Donna Rausch began studying archaeology because she was interested in learning more about her lineage. She ended up learning more about herself.
Rausch, a student at Southeast Missouri State University and a speaker at one of the lectures the college has scheduled during Missouri Archaeology Month, is the great-great-great-granddaughter of a governor of the Chickasaw nation after it was relocated to Oklahoma. But she grew up in Texas, far removed from any Native American culture.
Rausch said her learning about both the history of her Chickasaw lineage and the study of the culture have helped her understand herself.
"You won't know where you are going until you know where you came from," Rausch said.
The same can be said for the human race as a whole, said Dr. Carol Morrow, an associate professor of anthropology at Southeast Missouri State.
Many of the same factors influence human behavior today as they did during the Stone Age. People and civilizations are still influenced by extremes in weather, war, disease and mass movements.
"People think of archaeology as the study of prehistoric sites, but it's really the study of human behavior," Morrow said. "It lets us answer some of the basic questions about humanity."
Missouri Archaeology Month, held each September, helps increase public awareness of archaeology.
In Southeast Missouri there is archaeological evidence right under your feet, Morrow said. There were hundreds of Mississippian settlements in this area. Mississippians were corn growers and mound builders who lived in this area about 1,000 A.D.
"Ask any farmer in the area. They often uncover artifacts when they plow their fields," Morrow said.
Rausch has been studying the Mississippians because the Chickasaw tribe grew out of that culture.
She became interested in archaeology at age 6 when told of her Native American heritage. But the 44-year-old had to wait until her two children were grown to study it. She went back to school four years ago.
"I became interested in archaeology from my lineage, but I became passionate about it after I went to a Wickliffe mound, which in 1818 was still Chickasaw hunting grounds. The Chickasaw come from the Mississippian culture," she said.
She soon realized she was learning much about the history of the Chickasaw but nothing about the culture.
Then at a university-sponsored powwow last year she met LaDonna Brown, a full-blood Chickasaw raised in the culture. They have become close friends and study mates.

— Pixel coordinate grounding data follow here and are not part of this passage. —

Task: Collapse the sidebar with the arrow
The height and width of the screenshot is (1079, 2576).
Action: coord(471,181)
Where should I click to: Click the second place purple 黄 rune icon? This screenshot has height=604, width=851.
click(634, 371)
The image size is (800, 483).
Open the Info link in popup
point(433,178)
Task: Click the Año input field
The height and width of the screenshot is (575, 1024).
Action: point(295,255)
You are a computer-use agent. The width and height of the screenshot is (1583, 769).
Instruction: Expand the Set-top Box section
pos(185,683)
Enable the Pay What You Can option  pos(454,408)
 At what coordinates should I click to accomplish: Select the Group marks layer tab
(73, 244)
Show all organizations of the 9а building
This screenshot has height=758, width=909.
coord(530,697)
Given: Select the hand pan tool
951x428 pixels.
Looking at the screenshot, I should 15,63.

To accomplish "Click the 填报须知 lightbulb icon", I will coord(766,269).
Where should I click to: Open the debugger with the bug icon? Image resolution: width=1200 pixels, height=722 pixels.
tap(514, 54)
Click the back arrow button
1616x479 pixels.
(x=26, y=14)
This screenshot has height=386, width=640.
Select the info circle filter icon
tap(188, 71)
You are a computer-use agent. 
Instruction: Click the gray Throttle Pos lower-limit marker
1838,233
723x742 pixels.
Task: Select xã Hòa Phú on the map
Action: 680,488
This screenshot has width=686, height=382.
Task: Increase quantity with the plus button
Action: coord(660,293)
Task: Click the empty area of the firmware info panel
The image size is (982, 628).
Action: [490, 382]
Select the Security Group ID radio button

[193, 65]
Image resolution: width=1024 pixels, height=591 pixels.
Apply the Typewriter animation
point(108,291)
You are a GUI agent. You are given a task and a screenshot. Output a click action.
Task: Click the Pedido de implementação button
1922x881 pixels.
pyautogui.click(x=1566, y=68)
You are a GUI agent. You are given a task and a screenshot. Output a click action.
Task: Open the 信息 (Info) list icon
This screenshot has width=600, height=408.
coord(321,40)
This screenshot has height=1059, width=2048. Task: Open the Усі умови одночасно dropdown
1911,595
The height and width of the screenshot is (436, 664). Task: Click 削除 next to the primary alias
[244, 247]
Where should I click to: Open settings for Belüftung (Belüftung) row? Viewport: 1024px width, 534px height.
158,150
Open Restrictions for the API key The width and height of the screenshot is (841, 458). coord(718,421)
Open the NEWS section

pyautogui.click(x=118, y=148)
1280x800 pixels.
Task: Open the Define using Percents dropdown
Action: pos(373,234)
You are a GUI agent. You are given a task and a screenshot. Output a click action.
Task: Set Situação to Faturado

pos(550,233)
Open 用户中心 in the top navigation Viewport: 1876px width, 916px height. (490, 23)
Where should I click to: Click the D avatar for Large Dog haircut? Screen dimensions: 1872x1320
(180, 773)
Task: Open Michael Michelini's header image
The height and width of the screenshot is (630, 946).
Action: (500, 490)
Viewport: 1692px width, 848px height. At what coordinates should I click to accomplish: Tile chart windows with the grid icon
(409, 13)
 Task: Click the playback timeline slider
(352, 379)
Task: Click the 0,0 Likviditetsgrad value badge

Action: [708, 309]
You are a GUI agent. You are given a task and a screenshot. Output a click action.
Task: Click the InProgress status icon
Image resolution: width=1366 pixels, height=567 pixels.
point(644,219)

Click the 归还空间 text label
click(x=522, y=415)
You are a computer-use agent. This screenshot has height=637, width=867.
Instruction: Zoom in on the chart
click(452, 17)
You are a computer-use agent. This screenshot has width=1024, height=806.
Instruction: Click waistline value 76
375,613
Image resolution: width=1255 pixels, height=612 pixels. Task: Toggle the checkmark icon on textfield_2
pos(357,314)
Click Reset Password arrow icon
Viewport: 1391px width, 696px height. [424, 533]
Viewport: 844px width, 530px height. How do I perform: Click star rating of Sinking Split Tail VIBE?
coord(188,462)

"She taught me about the Chickasaw culture, and we've worked together on the history," Rausch said. That history includes how the Chickasaw lived before contact with whites, their removal from their homelands and how the culture has changed since the move.
As she became closer to those raised in the Chickasaw culture, Rausch said she noticed that her personality traits matched theirs.
"The things I like, the way I behave, the things I'm capable of, I've learned many of these are cultural things," Rausch said.
In addition to understanding herself better, learning more about the Chickasaw culture also has helped Rausch understand the Native American issues of today, she said.
"All the things I do, what I feel, I never knew why," Rausch said. "I always felt different. Now I have a better understanding of who I am."